# WORK TO BE COMPLETED:
If a line in the entries below includes "Enable", show that line.

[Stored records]
BEGIN
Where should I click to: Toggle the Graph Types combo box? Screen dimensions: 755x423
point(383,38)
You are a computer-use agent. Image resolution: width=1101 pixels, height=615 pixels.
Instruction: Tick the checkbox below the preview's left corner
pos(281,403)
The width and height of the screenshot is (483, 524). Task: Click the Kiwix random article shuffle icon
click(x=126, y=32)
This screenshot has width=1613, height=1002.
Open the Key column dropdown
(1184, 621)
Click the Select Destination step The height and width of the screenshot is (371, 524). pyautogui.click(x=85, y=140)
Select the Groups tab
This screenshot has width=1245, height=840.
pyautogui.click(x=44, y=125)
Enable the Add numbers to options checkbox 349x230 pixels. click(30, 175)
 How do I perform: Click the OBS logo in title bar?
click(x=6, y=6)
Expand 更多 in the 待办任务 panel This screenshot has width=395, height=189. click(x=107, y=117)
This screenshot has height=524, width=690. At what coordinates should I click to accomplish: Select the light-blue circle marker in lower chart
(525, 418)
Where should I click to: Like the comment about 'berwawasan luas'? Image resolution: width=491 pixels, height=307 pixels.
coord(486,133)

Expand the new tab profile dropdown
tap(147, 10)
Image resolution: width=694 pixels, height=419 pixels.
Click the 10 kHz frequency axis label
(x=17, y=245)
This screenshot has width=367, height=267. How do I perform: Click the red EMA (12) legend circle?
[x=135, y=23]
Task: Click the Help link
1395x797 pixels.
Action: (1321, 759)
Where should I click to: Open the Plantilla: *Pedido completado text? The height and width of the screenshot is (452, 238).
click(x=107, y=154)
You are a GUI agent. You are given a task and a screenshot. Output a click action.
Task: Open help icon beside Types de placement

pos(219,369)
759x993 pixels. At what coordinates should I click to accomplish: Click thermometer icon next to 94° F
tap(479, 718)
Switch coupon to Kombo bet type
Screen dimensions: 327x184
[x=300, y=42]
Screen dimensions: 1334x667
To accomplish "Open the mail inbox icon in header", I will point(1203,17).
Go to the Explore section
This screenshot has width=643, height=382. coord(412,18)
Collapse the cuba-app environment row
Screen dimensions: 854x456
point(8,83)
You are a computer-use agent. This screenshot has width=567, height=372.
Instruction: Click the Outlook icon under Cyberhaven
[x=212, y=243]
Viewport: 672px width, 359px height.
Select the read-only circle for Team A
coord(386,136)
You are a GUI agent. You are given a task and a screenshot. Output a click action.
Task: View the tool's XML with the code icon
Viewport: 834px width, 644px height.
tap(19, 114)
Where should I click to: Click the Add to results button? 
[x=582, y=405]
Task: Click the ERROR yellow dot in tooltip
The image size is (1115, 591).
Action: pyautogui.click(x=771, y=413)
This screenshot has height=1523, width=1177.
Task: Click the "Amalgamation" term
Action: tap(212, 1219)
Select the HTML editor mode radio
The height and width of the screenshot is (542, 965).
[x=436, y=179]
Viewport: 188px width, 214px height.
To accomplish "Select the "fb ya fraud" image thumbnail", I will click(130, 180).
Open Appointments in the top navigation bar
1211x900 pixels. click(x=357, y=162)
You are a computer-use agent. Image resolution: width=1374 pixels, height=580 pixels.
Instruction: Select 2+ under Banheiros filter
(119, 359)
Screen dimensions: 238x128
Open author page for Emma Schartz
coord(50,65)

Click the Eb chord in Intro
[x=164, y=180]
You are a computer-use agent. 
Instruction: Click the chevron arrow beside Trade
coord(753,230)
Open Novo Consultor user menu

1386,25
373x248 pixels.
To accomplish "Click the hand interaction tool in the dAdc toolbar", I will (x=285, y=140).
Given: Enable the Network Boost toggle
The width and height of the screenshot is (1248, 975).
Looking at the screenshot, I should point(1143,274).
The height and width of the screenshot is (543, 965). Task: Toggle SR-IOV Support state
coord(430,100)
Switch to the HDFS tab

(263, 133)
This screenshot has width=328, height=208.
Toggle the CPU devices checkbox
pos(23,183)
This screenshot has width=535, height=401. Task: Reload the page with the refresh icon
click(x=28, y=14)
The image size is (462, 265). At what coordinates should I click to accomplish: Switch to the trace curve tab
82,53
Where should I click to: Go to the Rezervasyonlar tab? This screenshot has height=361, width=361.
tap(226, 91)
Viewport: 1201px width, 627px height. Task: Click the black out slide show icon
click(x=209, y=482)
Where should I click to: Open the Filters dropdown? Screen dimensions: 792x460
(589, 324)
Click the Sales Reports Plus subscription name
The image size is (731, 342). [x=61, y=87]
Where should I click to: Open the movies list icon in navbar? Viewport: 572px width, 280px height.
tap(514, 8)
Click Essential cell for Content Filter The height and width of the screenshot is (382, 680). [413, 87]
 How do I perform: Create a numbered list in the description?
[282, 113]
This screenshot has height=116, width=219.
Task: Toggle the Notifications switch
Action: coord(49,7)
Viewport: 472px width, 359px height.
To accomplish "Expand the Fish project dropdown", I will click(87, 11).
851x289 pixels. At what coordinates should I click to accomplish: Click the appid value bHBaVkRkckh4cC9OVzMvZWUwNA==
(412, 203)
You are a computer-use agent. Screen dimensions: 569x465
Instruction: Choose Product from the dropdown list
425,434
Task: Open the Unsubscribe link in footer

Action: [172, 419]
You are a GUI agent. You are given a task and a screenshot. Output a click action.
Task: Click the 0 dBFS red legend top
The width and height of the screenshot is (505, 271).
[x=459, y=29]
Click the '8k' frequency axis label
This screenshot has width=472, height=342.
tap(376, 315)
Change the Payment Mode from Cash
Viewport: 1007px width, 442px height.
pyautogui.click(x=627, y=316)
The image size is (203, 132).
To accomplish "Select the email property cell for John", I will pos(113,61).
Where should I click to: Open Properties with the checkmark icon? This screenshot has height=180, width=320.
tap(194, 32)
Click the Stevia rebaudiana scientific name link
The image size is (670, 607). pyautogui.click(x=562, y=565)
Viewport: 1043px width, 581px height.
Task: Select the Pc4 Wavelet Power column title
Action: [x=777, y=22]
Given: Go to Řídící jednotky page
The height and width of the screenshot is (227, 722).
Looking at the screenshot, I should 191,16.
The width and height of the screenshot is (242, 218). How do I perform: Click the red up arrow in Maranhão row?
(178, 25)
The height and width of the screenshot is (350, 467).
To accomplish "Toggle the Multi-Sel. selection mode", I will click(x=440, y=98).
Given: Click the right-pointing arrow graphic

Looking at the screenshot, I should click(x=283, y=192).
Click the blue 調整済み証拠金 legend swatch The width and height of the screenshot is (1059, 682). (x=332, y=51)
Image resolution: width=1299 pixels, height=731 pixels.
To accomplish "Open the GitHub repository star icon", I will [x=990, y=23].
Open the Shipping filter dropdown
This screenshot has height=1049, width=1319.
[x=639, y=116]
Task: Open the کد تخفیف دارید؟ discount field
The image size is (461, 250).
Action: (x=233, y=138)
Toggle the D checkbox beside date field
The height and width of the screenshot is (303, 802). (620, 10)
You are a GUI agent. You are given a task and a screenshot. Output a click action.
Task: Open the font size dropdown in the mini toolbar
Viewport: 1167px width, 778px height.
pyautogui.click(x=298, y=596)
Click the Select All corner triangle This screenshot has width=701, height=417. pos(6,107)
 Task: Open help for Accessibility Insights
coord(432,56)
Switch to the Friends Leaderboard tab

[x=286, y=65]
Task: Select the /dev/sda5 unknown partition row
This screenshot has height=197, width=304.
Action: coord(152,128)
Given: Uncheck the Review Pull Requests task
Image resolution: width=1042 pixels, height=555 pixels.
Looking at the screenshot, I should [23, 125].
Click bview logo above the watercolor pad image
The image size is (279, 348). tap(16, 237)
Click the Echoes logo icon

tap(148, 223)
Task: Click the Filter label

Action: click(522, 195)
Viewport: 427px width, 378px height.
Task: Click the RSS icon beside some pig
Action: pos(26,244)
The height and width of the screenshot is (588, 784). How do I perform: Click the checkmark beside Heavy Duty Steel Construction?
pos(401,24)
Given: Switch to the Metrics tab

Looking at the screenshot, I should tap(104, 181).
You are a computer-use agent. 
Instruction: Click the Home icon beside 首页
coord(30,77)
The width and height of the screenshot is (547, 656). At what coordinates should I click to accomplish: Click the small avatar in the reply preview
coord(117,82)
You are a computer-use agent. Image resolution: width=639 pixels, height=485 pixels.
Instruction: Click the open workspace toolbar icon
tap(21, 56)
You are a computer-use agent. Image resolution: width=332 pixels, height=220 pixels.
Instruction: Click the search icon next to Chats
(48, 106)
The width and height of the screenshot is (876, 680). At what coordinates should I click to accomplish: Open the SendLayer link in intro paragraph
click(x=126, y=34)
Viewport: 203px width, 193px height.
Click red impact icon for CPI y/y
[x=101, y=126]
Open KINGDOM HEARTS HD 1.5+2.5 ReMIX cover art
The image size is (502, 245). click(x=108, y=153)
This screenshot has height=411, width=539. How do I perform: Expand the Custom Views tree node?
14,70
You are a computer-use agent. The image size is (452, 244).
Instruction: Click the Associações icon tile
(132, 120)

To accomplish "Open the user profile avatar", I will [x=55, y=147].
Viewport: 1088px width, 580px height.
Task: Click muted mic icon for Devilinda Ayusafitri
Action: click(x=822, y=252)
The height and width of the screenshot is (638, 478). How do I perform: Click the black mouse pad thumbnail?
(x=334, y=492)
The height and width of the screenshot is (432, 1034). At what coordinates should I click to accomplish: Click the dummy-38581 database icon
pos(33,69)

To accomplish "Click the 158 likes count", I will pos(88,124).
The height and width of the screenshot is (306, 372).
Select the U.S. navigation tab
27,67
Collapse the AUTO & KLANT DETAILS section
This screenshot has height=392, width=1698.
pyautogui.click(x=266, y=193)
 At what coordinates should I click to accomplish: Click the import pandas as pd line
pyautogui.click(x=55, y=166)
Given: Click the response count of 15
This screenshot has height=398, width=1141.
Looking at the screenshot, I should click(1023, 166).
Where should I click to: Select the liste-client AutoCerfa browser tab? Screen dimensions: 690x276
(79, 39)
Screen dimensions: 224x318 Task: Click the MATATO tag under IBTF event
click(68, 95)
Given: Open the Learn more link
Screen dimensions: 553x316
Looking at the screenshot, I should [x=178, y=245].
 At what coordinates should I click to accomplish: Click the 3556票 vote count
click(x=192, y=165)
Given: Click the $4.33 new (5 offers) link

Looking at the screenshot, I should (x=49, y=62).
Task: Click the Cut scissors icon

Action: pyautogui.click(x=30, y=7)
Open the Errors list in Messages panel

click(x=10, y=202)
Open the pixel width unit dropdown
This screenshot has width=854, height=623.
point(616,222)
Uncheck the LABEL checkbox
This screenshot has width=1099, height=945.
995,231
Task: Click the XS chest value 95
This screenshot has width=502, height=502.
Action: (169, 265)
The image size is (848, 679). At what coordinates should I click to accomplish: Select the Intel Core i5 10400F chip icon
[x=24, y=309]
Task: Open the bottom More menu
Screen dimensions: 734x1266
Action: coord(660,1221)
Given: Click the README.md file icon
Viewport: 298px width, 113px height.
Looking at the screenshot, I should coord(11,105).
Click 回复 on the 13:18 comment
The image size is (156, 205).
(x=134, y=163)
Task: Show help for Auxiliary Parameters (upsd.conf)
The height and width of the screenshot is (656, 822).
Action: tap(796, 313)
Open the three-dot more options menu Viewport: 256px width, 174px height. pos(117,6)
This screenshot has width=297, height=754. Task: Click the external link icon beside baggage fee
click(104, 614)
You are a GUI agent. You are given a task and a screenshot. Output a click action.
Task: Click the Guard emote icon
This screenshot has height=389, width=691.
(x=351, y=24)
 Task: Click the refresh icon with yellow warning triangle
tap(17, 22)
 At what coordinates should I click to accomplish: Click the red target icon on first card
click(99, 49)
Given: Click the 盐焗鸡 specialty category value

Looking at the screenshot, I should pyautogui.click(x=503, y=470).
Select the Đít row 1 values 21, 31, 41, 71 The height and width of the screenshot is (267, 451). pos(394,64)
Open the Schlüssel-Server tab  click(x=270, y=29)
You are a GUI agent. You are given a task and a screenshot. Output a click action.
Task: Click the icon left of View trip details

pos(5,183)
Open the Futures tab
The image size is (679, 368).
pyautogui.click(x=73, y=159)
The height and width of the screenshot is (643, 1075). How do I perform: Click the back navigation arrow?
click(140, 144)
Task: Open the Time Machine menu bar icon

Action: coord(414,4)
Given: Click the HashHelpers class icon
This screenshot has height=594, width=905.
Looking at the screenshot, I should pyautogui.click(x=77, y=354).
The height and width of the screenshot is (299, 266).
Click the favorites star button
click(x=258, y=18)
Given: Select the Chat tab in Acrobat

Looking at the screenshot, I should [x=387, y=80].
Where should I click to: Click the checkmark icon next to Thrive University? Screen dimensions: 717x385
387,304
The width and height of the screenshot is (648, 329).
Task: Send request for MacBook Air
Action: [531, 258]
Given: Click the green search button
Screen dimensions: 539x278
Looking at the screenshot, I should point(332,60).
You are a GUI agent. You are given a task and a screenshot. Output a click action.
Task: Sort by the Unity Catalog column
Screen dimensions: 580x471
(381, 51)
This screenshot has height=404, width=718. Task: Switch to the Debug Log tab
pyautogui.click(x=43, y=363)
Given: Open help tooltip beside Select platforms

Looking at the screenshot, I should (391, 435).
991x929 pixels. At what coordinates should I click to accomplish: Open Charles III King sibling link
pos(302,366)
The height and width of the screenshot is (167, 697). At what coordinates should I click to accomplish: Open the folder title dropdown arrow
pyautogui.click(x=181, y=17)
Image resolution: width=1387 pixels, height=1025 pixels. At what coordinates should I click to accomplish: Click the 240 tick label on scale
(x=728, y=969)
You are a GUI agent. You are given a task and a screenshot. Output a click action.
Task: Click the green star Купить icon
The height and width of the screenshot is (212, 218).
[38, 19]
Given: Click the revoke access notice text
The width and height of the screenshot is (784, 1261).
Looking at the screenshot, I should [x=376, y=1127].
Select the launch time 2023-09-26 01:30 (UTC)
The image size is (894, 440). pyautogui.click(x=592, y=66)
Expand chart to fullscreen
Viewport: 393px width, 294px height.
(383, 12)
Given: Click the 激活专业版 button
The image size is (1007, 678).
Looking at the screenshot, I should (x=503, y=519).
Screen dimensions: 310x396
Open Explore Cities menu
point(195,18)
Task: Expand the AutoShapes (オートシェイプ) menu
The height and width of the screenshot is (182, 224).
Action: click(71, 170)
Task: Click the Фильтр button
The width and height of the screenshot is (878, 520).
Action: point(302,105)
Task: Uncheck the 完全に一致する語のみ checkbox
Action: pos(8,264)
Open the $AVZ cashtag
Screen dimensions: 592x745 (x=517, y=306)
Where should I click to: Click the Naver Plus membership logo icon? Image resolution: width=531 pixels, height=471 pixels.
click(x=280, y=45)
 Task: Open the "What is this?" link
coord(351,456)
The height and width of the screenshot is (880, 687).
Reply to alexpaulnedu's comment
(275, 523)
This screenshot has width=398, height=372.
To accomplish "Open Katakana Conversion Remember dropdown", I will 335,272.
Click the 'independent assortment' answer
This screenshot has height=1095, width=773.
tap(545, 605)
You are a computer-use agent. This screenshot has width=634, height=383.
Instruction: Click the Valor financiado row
END
# WRITTEN ANSWER:
Enable the Add numbers to options checkbox 349x230 pixels. click(30, 175)
Given: Enable the Network Boost toggle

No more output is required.